Conservatives get a win in Neb. primary
Midland University President Ben Sasse won the hard-fought Nebraska Senate GOP primary on Tuesday, delivering national conservative groups a much-needed win as they work to overcome early disappointments this cycle.
{mosads}Sasse took 45 percent of the vote to banker Sid Dinsdale’s 25 percent support and former state Treasurer Shane Osborn’s 23 percent support when the Associated Press called the race, with 12 percent of precincts reporting.
While Sasse emerged over a month ago as the frontrunner in the primary, his nomination had became less certain over the past two weeks as banker Sid Dinsdale emerged as a potential spoiler candidate.
Dinsdale was looking to take advantage over a potential opening left by the nasty primary fight between Sasse and the initial GOP frontrunner, former state Treasurer Shane Osborn.
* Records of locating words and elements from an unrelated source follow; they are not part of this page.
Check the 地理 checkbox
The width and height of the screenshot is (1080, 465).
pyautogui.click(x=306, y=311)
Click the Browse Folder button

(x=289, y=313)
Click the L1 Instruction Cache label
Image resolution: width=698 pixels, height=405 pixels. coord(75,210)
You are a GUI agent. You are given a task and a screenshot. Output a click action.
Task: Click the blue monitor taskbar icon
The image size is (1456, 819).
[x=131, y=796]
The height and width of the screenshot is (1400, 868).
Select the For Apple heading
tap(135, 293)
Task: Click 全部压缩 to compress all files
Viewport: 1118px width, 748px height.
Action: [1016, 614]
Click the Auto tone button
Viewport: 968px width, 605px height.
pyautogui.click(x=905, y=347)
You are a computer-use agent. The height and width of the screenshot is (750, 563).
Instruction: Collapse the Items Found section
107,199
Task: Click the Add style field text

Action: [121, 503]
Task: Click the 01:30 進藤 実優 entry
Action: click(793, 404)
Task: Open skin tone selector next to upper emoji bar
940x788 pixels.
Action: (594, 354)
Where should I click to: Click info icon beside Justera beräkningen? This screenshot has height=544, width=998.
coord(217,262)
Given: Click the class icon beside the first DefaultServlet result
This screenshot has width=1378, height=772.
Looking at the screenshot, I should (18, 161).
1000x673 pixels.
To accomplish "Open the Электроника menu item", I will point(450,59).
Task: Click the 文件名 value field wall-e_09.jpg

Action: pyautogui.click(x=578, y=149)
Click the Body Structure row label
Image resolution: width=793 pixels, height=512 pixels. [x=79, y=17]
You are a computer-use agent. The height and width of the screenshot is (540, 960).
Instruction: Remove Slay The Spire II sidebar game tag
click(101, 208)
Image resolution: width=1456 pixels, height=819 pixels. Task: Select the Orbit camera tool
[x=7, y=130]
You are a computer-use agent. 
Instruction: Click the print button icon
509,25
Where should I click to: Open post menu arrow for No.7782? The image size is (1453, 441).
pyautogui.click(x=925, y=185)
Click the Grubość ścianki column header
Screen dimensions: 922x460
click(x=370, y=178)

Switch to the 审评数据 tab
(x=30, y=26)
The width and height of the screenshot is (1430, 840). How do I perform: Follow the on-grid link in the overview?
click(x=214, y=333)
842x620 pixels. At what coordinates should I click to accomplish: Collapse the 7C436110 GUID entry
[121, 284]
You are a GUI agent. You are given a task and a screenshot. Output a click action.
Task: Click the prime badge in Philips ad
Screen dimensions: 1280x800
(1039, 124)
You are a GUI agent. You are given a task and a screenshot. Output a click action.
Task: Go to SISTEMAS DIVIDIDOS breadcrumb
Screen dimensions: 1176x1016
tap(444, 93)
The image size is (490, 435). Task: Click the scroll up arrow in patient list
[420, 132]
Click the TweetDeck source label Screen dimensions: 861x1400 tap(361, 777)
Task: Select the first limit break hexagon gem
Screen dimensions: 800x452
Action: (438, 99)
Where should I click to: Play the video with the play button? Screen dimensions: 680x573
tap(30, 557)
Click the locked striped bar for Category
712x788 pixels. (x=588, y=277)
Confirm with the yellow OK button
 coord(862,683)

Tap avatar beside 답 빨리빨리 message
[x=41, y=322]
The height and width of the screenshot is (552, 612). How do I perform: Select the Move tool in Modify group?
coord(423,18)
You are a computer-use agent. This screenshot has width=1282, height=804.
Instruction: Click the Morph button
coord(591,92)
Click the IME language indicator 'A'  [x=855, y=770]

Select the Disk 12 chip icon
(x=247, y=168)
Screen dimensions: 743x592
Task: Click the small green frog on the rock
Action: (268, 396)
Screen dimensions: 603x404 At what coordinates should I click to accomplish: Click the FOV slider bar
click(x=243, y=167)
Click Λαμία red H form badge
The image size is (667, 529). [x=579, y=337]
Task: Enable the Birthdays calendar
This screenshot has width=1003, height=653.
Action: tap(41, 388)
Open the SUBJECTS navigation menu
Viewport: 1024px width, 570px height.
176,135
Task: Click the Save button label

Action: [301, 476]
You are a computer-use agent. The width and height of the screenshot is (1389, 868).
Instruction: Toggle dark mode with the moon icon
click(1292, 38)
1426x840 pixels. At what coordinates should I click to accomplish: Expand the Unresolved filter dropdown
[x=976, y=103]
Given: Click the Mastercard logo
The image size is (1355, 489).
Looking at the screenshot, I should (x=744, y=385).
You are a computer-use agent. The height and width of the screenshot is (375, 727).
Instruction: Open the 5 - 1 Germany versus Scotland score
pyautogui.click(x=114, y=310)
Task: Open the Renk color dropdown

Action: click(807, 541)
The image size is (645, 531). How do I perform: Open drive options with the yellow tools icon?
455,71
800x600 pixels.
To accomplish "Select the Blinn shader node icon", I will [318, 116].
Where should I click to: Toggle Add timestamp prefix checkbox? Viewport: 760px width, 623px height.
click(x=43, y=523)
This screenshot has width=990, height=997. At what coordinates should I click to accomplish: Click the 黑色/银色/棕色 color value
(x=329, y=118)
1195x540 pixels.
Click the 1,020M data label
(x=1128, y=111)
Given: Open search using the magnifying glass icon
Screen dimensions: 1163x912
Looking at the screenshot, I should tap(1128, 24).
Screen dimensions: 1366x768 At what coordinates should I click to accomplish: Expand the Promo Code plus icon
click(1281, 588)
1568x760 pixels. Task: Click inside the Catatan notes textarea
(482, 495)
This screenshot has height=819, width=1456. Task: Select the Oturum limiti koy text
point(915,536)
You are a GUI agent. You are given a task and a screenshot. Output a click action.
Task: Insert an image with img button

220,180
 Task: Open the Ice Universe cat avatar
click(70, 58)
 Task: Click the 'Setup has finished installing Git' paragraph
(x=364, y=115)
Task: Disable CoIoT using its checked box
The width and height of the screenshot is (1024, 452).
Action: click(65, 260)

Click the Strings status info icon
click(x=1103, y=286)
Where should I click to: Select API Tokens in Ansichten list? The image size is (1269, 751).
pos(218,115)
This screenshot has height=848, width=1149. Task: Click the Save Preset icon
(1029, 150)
When Sasse began to sweep support from national conservative groups early on in the race, Osborn turned negative, attacking his opponent as insufficiently opposed to ObamaCare and lacking deep ties to the state.
Osborn pointed to Sasse’s time in consulting on healthcare policy in the George W. Bush administration, as well as his work for 2012 GOP presidential nominee Mitt Romney’s transition team, as evidence the candidate wasn’t the conservative stalwart he seemed.
Osborn was also buoyed by allies of Sen. Mitch McConnell (R-Ky.), who reportedly opposed Sasse’s candidacy. A former McConnell staffer helped Osborn raise money, and an outside group with ties to McConnell poured over $200,000 in attacks on Sasse in the final weeks of the race.
That support for McConnell became somewhat of a double-edged sword for Osborn, however, as it lost him the endorsement of FreedomWorks, which switched to back Sasse due to concerns that Osborn would be beholden to the Washington establishment.
And Sasse’s backers, which include the likes of the Senate Conservatives Fund and the Club for Growth, among others, hammered Osborn in return. They highlighted questions surrounding his military service, one of his main assets in the race, and accused him of a pattern of misleading voters on that service and his tenure as state Treasurer.
Those attacks, coupled with the boost Sasse enjoyed from his spate of big-name endorsements, initially drove him to the front of the pack.
But Nebraskans are known for their distaste for nasty politicking, and a similarly nasty primary during the 2012 cycle ultimately led to now-Sen. Deb Fischer’s (R) come-from-behind win of the GOP nomination, giving Dinsdale a blueprint for success this cycle.
He nabbed the endorsement of the Omaha World-Herald and surged from third to second place in a final one-night internal survey conducted for Sasse’s campaign last week.
But Dinsdale’s surge perhaps came too early to push him over the edge. With two weeks left in the primary, outside groups backing Sasse hammered Dinsdale, launching ads that tarred him as a “liberal” and pointing to donations he gave to Democrats and comments he made about raising the debt limit under all circumstances as evidence.
Sasse is expected to easily win the seat this fall, as he faces only token Democratic opposition and Nebraska is reliably red.
And he was already looking to make amends with McConnell on Tuesday morning, before the outcome of the primary was clear. Asked whether he’d support McConnell for GOP leader in January, if elected, Sasse — who had previously declined to answer questions on the subject — said on MSNBC he’d “absolutely” be comfortable doing so.